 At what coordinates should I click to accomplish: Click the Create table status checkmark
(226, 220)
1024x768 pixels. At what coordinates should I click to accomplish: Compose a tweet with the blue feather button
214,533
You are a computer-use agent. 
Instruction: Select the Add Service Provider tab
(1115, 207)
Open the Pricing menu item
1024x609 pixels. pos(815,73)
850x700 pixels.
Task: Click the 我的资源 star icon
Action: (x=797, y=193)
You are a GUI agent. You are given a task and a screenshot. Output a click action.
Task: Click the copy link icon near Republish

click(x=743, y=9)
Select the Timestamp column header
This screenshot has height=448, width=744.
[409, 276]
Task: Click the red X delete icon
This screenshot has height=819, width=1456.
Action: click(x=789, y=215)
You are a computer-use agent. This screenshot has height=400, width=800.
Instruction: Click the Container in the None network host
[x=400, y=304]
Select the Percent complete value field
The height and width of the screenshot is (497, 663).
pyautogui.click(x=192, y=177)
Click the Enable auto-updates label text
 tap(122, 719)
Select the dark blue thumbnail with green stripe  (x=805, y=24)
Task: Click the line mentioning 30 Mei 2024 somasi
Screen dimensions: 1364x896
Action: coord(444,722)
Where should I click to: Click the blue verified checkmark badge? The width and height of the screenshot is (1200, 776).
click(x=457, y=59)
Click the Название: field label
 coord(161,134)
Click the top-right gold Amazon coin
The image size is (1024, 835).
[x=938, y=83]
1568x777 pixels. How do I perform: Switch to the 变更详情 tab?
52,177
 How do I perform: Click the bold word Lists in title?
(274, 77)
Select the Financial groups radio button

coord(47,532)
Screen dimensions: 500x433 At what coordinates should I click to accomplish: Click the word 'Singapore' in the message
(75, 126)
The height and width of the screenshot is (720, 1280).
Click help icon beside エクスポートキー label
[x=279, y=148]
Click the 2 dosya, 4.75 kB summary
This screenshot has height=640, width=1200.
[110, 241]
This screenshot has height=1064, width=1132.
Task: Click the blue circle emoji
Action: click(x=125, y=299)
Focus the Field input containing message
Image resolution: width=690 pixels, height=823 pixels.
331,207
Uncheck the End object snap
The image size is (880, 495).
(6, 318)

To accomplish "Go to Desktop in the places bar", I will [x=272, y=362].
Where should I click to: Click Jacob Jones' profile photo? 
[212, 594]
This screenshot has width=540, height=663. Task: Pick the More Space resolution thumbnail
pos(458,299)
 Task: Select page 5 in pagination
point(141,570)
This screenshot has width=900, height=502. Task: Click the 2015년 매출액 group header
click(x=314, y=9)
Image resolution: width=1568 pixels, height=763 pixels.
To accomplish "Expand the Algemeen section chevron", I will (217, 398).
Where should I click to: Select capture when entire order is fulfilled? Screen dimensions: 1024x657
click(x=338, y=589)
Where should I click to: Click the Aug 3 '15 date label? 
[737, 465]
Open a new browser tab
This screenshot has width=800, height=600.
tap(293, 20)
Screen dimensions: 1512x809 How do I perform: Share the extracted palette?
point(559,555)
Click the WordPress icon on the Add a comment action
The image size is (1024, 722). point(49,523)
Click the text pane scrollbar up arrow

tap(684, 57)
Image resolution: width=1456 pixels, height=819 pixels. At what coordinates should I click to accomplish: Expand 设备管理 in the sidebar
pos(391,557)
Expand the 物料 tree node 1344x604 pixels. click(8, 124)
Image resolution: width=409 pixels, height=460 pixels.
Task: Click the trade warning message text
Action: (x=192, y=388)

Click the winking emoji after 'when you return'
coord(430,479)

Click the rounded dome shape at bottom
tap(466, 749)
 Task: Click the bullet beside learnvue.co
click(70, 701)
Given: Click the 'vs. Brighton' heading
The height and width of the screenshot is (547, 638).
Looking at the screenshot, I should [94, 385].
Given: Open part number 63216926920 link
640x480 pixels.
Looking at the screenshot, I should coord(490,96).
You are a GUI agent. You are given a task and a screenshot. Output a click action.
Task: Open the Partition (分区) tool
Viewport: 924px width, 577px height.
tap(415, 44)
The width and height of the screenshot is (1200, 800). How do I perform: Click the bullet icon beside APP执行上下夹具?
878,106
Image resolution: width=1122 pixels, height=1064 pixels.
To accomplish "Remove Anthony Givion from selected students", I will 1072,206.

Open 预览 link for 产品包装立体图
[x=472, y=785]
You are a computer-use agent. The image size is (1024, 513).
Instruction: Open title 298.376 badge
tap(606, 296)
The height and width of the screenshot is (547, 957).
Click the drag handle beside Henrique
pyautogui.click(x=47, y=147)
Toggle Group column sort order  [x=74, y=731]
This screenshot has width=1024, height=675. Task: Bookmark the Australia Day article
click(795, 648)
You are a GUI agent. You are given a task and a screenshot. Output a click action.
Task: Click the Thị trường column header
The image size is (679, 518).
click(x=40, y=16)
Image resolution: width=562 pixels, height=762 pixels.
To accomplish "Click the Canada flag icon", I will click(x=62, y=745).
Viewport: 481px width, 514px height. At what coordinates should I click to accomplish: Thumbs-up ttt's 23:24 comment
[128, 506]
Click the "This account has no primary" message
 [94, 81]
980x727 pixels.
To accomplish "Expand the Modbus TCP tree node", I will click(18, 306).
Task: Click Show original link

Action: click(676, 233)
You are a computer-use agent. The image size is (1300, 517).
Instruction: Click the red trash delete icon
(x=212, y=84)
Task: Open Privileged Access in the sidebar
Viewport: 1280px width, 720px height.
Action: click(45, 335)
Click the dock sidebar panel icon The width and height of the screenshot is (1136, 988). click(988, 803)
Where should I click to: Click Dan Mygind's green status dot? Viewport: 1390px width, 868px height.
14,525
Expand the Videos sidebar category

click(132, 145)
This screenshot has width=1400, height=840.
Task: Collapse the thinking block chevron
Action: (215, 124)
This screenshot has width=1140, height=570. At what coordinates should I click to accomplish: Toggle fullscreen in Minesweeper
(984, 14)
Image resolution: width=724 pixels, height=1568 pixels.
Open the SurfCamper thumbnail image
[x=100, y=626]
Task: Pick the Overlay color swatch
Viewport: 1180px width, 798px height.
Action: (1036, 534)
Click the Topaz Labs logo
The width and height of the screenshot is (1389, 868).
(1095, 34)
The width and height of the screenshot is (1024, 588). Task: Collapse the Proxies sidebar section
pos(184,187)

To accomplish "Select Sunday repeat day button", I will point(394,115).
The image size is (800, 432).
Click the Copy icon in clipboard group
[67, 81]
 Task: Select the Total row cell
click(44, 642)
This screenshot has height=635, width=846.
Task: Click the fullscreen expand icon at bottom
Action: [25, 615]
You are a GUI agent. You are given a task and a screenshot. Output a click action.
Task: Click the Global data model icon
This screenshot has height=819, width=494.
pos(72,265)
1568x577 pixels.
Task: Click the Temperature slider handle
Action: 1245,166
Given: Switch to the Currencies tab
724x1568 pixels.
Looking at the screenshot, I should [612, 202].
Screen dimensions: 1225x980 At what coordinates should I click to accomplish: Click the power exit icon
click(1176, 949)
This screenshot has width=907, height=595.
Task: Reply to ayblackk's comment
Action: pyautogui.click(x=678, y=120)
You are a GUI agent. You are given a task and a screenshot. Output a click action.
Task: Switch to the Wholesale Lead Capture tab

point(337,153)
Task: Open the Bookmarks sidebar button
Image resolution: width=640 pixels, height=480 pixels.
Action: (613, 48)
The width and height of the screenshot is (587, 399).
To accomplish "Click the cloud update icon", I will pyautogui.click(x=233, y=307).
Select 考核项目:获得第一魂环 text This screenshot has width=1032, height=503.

YOUR INSTRUCTIONS:
In the records above, find each line with the string "will" and list it.

RESULT OF THE TASK:
To accomplish "Go to Desktop in the places bar", I will [x=272, y=362].
To accomplish "Expand the Algemeen section chevron", I will (217, 398).
To accomplish "Remove Anthony Givion from selected students", I will 1072,206.
To accomplish "Click the Canada flag icon", I will click(x=62, y=745).
To accomplish "Expand the Modbus TCP tree node", I will click(18, 306).
To accomplish "Select Sunday repeat day button", I will point(394,115).
To accomplish "Click the cloud update icon", I will pyautogui.click(x=233, y=307).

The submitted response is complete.